Elizabeth: But before that happened, the marines tried to break out of their encirclement?
Alexander: Yes. On the night of April 11-12, they organized an armored column more than a kilometer long, and a bunch of them piled into the vehicles. Our Intel scouts noticed them. As soon as the column got under way, we hit them with air and artillery strikes. 250 men died, around 100 turned their tanks around and went back into the factory. Still another 100 men actually broke out of our encirclement, but they were blocked further down. Most of them were killed, but we managed to grab 30 of them as prisoners. [yalensis: there is the possibility that a handful of men might have still been able to escape into the countryside, wearing civilian clothing, just like in a Hollywood movie.] After this event the ones who were left at the factory were faced with the choice: Either to die for their Nazi ideals; or to turn themselves in. And these people decided to abandon the ideals, for which they were fighting, in order to live.

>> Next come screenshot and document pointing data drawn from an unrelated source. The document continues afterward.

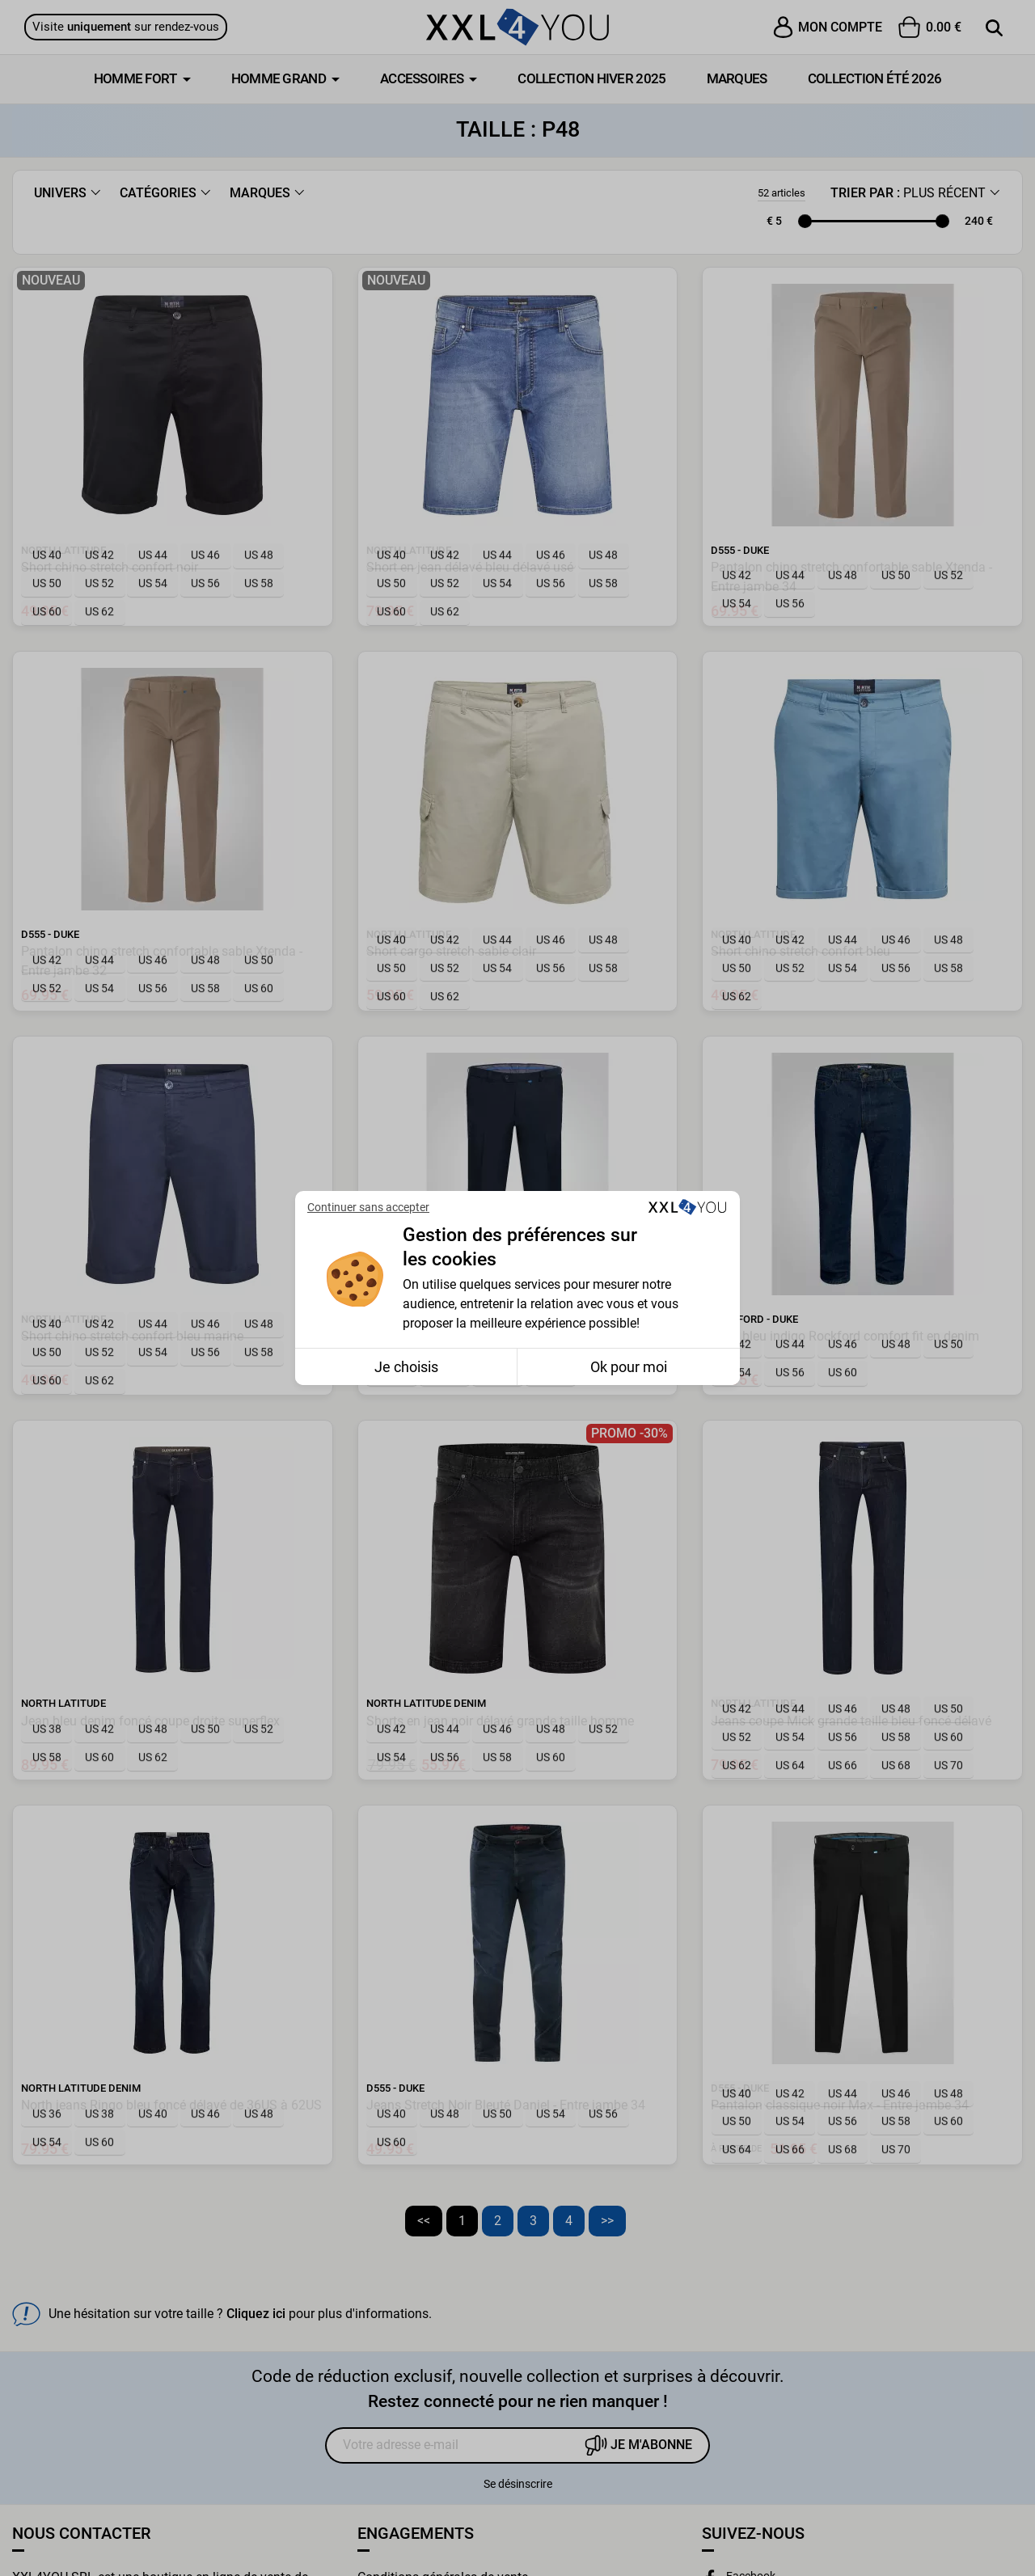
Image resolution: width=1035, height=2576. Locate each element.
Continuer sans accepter (368, 1207)
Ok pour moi (628, 1366)
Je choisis (406, 1366)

Elizabeth: There were some wounded among the prisoners?
Alexander: The factory contained a military field hospital within itself. From there we extracted 300 wounded. Of which 90 are not ambulatory. Our soldiers provided the stretchers to carry them out. Our doctors were very cautious when examining them, they didn’t know if some desperado might be hiding a grenade or something, to blow up himself and others. Fortunately, everything went smoothly. The DPR Spetznaz are very professionally prepared for this sort of thing. They have quite a lot of experience processing POWs from soup to nuts: starting with the negotiations and ending with the transport. Currently all these POWs are awaiting their turn to be placed into penitentiaries.
Elizabeth: How did the soldiers treat the prisoners?
Alexander: Nobody was tied up or had handcuffs put on. Nobody made fun of them or asked them a lot of questions. People were just given a quick look-over, and if they didn’t need any medical attention, they were just put into cars and sent on to the next reception point.
Elizabeth: Are the [Ukrainian] marines worried about how they will be treated while in captivity?
Alexander: Yes, they [have expressed concern] that they will be mistreated or have to spend too much time in captivity. They are worried about revenge, or being tortured by DPR, and also worried that they will be charged with crimes. However, it was explained to them that nobody was going to kill them, or torture them, that eventually they will be exchanged or just sent home. Notwithstanding the criminality of the ideas, for which they fought. they are still soldiers all the same, who were just following the orders that their commanders gave them. If it should be proved that one of them committed war crimes, then of course there will be a price to pay for that. The state formation of the DPR — this is not a horde and not a criminal gang, this is a real government, which operates on the basis of the law. And operates very strictly.